──────── Given data ────────

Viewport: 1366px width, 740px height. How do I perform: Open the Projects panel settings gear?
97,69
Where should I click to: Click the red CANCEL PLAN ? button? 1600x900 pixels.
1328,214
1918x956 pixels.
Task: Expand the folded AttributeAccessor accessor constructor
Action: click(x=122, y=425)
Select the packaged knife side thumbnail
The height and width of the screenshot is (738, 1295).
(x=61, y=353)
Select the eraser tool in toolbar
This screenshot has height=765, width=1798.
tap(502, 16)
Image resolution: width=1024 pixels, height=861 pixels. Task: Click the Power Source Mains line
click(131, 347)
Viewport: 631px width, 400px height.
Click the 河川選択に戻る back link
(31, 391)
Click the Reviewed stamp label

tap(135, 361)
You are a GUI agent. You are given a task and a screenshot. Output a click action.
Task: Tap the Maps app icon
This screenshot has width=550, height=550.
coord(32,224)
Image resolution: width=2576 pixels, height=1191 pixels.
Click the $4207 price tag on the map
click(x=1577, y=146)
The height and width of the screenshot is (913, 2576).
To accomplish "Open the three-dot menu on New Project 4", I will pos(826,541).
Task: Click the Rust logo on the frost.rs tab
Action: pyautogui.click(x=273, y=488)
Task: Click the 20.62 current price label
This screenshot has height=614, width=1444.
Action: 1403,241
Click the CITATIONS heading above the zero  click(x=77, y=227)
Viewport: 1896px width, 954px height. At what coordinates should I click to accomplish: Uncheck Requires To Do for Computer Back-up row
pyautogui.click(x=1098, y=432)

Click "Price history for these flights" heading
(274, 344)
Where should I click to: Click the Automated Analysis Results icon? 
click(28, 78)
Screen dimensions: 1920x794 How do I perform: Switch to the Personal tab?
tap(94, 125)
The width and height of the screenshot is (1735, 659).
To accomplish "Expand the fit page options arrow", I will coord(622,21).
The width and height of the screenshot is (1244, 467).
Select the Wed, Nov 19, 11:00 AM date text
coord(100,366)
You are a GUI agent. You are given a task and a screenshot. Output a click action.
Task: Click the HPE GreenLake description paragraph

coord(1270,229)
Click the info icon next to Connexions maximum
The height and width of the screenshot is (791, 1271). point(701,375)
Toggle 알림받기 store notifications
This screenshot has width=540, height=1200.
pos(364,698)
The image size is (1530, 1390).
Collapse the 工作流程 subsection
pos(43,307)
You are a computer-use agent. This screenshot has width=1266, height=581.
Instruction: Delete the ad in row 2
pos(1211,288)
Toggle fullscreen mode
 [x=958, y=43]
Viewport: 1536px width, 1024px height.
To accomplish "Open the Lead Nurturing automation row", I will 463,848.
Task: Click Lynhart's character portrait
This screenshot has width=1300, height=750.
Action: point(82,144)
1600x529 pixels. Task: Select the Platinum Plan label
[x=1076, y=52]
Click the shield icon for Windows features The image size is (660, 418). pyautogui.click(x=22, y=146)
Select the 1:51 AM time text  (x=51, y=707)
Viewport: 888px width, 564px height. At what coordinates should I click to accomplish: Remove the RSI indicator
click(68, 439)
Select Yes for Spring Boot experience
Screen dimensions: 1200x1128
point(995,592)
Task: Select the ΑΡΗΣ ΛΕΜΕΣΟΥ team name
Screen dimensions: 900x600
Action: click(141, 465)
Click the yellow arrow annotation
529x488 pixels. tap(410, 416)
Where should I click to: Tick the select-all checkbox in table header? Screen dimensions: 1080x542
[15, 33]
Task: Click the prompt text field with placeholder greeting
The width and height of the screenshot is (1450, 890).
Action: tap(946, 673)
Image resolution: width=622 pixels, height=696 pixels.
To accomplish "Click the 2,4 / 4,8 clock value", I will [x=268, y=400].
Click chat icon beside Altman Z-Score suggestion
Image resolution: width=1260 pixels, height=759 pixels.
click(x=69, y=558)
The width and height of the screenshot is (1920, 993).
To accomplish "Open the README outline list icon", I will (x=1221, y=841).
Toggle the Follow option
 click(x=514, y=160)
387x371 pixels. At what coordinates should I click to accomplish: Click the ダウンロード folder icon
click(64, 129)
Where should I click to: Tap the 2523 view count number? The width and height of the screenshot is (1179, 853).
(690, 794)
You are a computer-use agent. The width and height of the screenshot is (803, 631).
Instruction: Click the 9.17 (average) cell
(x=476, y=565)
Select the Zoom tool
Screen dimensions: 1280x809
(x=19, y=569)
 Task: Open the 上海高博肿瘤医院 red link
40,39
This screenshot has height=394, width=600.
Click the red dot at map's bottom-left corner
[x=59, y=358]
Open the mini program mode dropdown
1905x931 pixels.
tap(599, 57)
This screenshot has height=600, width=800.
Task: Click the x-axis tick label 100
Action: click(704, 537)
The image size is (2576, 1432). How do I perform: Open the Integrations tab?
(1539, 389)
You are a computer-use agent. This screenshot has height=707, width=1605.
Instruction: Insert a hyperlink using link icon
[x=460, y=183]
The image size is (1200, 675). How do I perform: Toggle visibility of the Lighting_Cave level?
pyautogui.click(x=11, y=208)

────────

What is required - State the number of lines in these entries that include the string "agent". Provide nothing beyond that number.

Result of this exercise - 5